## Istruzione assegnata A
Riproduca fedelmente il passo dell'articolo sulla ricostruzione dopo il sisma che va da "Maggio 27th, 2017" fino a "le casette no." compreso.
## Istruzione assegnata B
Secondo l'articolo sulla ricostruzione dopo il sisma, quale quota del totale delle casette risulta consegnata?

## Pagina

+++++

Maggio 27th, 2017 Riccardo Fucile

LA RICOSTRUZIONE CHE NON C’E’: VIAGGIO NELLE ZONE DEVASTATE DAL SISMA… CHI HA PASSATO L’INVERNO IN TENDA O IN UN PREFABBRICATO E’ STANCO DI ASPETTARE L’ARRIVO DELLE “CASETTE” PROMESSE

La primavera è arrivata, le casette no.
La natura mantiene sempre le sue promesse, anche quando porta morte e devastazione come è accaduto dal 24 agosto 2016 in poi nelle terre del Centro Italia, piegate da uno dei terremoti più disastrosi e subdoli della storia d’Italia. Gli uomini, invece, si sono fatti cogliere impreparati.
Le promesse
Nove mesi dopo la prima scossa, la ricostruzione è una parola quasi cancellata dal vocabolario di chi ha subito danni.
E le casette che, secondo i rosei scenari del governo, avrebbero dovuto ripopolare gli Appennini intorno ad aprile come le margherite, sono un miraggio: ne sono state consegnate circa il 5% del totale.
Nel frattempo il numero dei Comuni coinvolti è raddoppiato, quello delle persone da assistere è aumentato di almeno dieci volte e questo tratto di Appennini è ancora un cumulo di macerie e abbandono interrotto da isole umane, le centinaia di persone che non hanno mai abbandonato il loro paese, a dispetto degli inviti ufficiali più o meno perentori, della neve, del ghiaccio della presenza di figli piccoli o di malattie.
Cinzia Quagliarini, 44 anni, 21 metri quadrati di casa prefabbricata a San Giorgio, una frazione di Cascia, in Umbria. Vive lì da due mesi con la famiglia, compresa una figlia di cinque anni. Prima, quando la temperatura era sotto lo zero, vivevano in tenda. Un regalo: sia la tenda sia la casa prefabbricata. «Le casette? Hanno fatto un sopralluogo qualche giorno fa per le aree, non abbiamo visto altro», racconta.
Adele Narcisi, 46 anni, malata di sclerosi multipla, 23 metri quadrati di prefabbricato che divide con il marito a Scai, una frazione di Amatrice: «Ho fatto richiesta per una casetta ma sembra che non ne abbia diritto. La mia casa è dichiarata inagibile perchè circondata dalle macerie, dunque un caso di rapida soluzione, secondo loro». Nel frattempo siamo a fine maggio: se la Caritas Diocesana di Rieti non le avesse regalato il prefabbricato, avrebbe dovuto abbandonare marito e lavoro e trasferirsi sulla costa.
Patrizia Vita, 48 anni, 17 metri quadrati di camper a Ussita, nelle Marche. Li divide con un’amica. Il camper è un prestito a tempo indeterminato di una famiglia, è parcheggiato con altri 5 nell’area camper del paese: «Siamo una decina di persone, teniamo in vita la nostra terra che altrimenti sarebbe totalmente abbandonata. Il nostro obiettivo? Il ritorno degli altri ussitani dalla costa. Quando saremo tutti qui potremo lavorare davvero per la ricostruzione».
Ma quando torneranno lì le popolazioni? Solo quando saranno consegnate le casette, le Sae, Soluzioni Abitative di Emergenza.

+++++

## Dati forniti
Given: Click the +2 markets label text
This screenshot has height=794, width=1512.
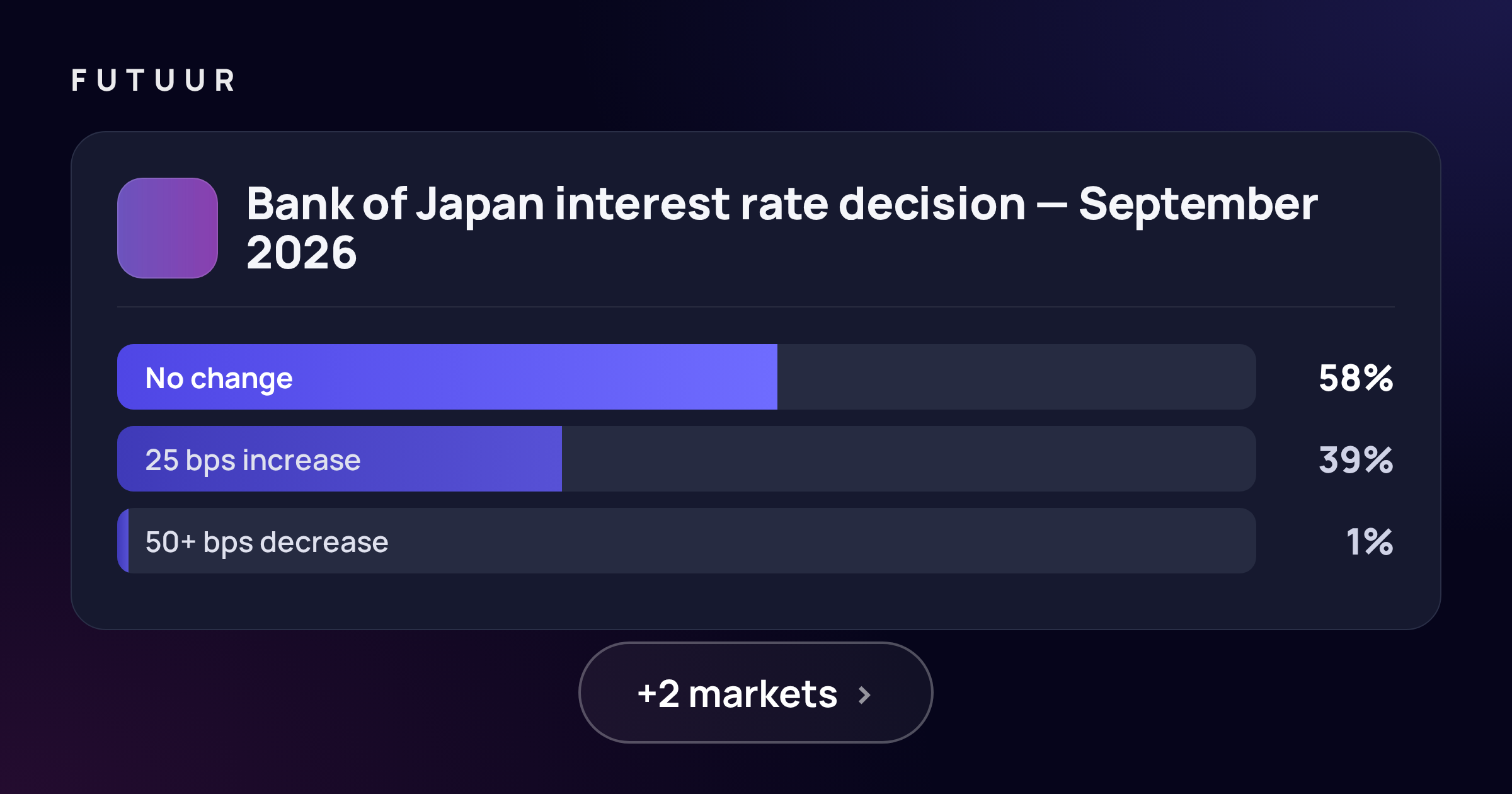Looking at the screenshot, I should coord(737,694).
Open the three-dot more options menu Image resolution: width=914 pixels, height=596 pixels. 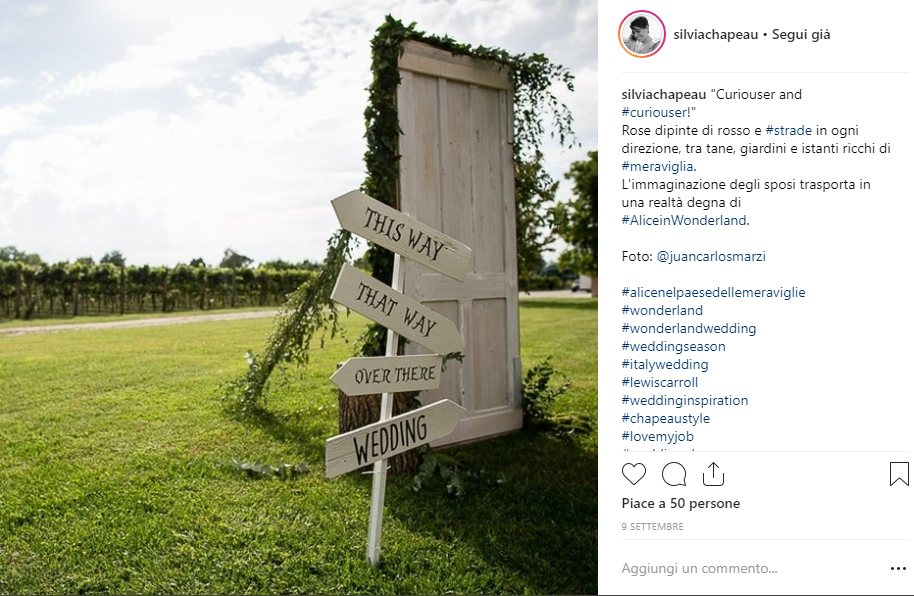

+++++

## Risultato richiesto A
Maggio 27th, 2017 Riccardo Fucile

LA RICOSTRUZIONE CHE NON C’E’: VIAGGIO NELLE ZONE DEVASTATE DAL SISMA… CHI HA PASSATO L’INVERNO IN TENDA O IN UN PREFABBRICATO E’ STANCO DI ASPETTARE L’ARRIVO DELLE “CASETTE” PROMESSE

La primavera è arrivata, le casette no.

## Risultato richiesto B
Circa il 5% del totale.